Input rows:
-*-*-

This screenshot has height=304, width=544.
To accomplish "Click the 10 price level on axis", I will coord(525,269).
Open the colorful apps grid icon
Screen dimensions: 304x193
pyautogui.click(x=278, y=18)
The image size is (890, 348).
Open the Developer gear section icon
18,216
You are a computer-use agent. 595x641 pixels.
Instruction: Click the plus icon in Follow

-*-*-

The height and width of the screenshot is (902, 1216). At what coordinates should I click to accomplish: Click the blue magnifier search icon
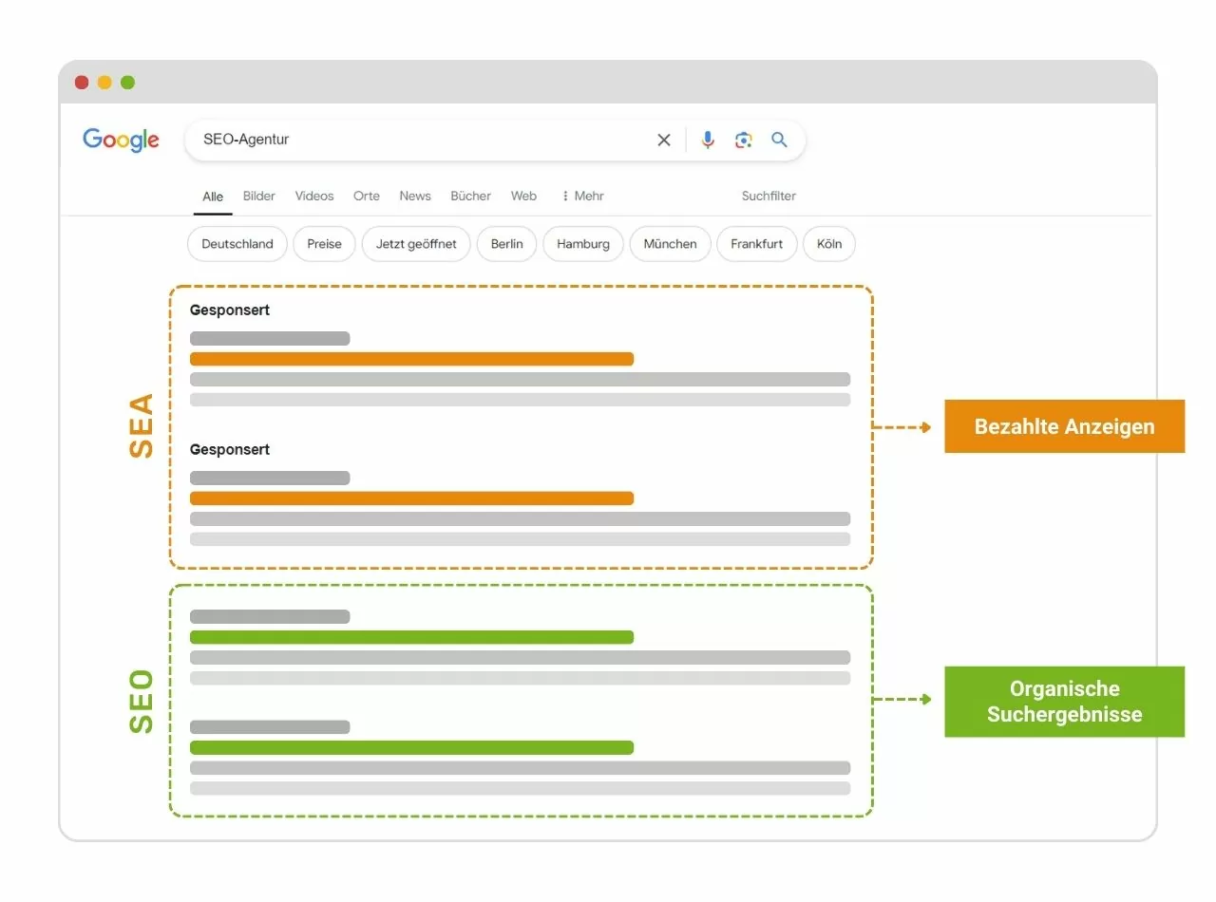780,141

-*-*-

Copy out the rows from the line with "The image size is (890, 348)." to the line with "Instruction: Click the plus icon in Follow", keeping every character unchanged.

The image size is (890, 348).
Open the Developer gear section icon
18,216
You are a computer-use agent. 595x641 pixels.
Instruction: Click the plus icon in Follow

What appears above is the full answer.